Selling The Sizzle, Not The Steak

  • There is a point when, if a cable channel becomes successful enough, it ceases to be about what it is about. You knew MTV was big, for instance, when you were able to turn it on at just about any hour of the day and watch a music video. For some of us beyond the tween demographic, who lost our symbiotic connection with the music scene around the time Kurt Cobain lost his life, the Food Network in the mid-'90s became our MTV. And its equivalent of the single was the recipe. Some of us cooked, some didn't--it didn't really matter. Seeing a cassoulet executed by a master was like hearing a perfect three-minute pop song, satisfying whether or not you could play the chords.

    Then the Food Network went platinum. It started with Emeril Lagasse, who turned into a Cajun cartoon on his popular, superanimated Emeril Live, but the trend solidified with shows like the campy and overexposed Japanese game show Iron Chef, which proved you can never underestimate the American appetite for laughing at those funny Asians.

    The good news was that Americans, long accused of ushering in the culinary apocalypse with their love of supersizing and Shake 'n Bake, were watching TV about real food.
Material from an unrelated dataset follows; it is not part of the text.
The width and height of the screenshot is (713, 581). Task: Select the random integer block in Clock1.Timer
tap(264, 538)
But as the network focused on attracting noncooks and stoking its chefs' celebrity, it became harder and harder to find actual cooking on the network. There was Gordon Elliott, doing his version of Tom Green's ambush comedy on Door Knock Dinners; cute Brit Jamie Oliver having dinner with his girlfriend on The Naked Chef; and Jill Cordes and Marc Silverstein doing roving-food-reporter segments on The Best Of. When someone did manage a recipe on air, it was likely to be Isaac Hayes on B. Smith with Style dousing an omelet with maple syrup. (The man who voices South Park's Chef could have at least whipped up chocolate salty balls.)
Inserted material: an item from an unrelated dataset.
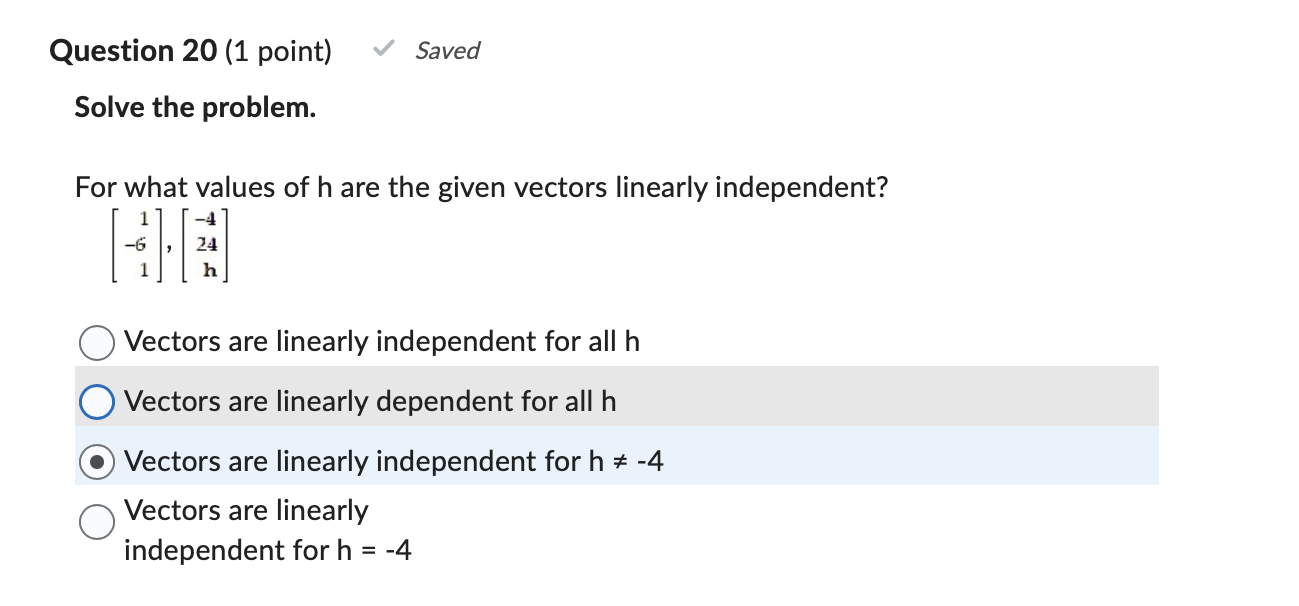Viewport: 1299px width, 606px height.
Task: Click the 'Question 20' heading
Action: click(x=132, y=51)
    The Food Network has always been a paradox, delivering the A to Z of cuisine to a population that lives on the canned sauces and Boston Market meals touted in its commercial breaks. It's an audience that, as Ming Tsai points out on the phone from his restaurant Blue Ginger, spends thousands on Viking stoves, then uses them to heat takeout.

    So half the time, on East Meets West, Tsai cooks expert fusion fare. The other half, on his new food-adventure show Ming's Quest, he's diving for sea urchins, falling off horses or staring down alligators like the Crocodile Hunter. Likewise, Bobby Flay and Mario Batali have taken their chef stars on the road in their own travel series. As Tsai puts it, "The network wanted to get us out of the kitchen." The few remaining hard-core cooking shows succeed because they have a gimmick, like Sara Moulton's stump-the-chef call-in show Cooking Live. "If I were doing a straight cooking show," says Moulton, "I don't think I'd still be on."
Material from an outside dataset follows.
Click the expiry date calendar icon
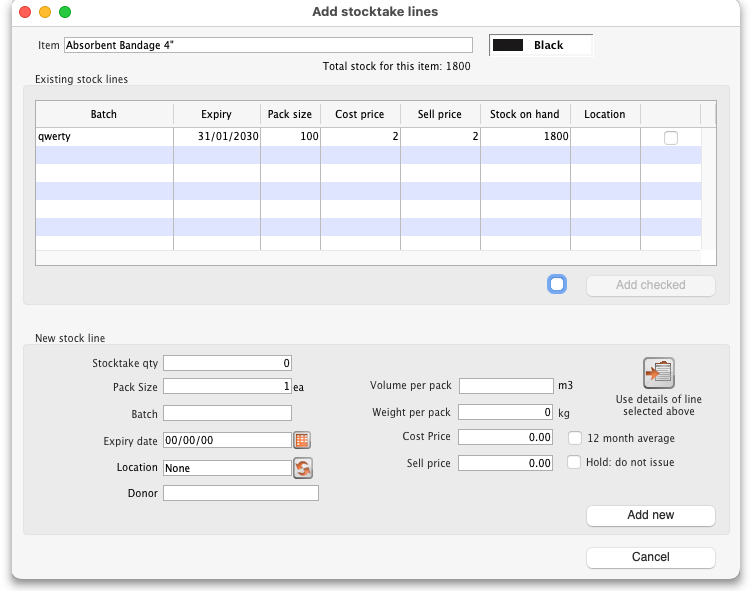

    The new shows, say execs, are about "context" and "stories." It's food as lifestyle accessory. The recipes are still there, but like the video fragments on MTV's live request show TRL, they're abridged or buried amid chat. Take the newest potential hit, the eponymous show of chef to the stars Wolfgang Puck of L.A.'s Spago (Fridays, 9 p.m. E.T.). In the cooking portion, Puck, the quintessential celebrity chef, shows the range that made him a one-man empire. But the clear selling points are the long, taped segments of him hobnobbing with Hollywood big shots. "I want to show not just what I do in my kitchen but what I do in my life," he says. That that life involves Michael Eisner and Kelsey Grammer, of course, doesn't hurt.

    You can't blame the Food Network for going this route. In the past two years, its availability has almost doubled, to more than 52 million cable homes. Had it stayed narrowly authentic, it might have been doomed. We longtime viewers may grumble like purist fans of a cult band that has sold out. But apparently it's better to broil out with celebrity chefs than fade away.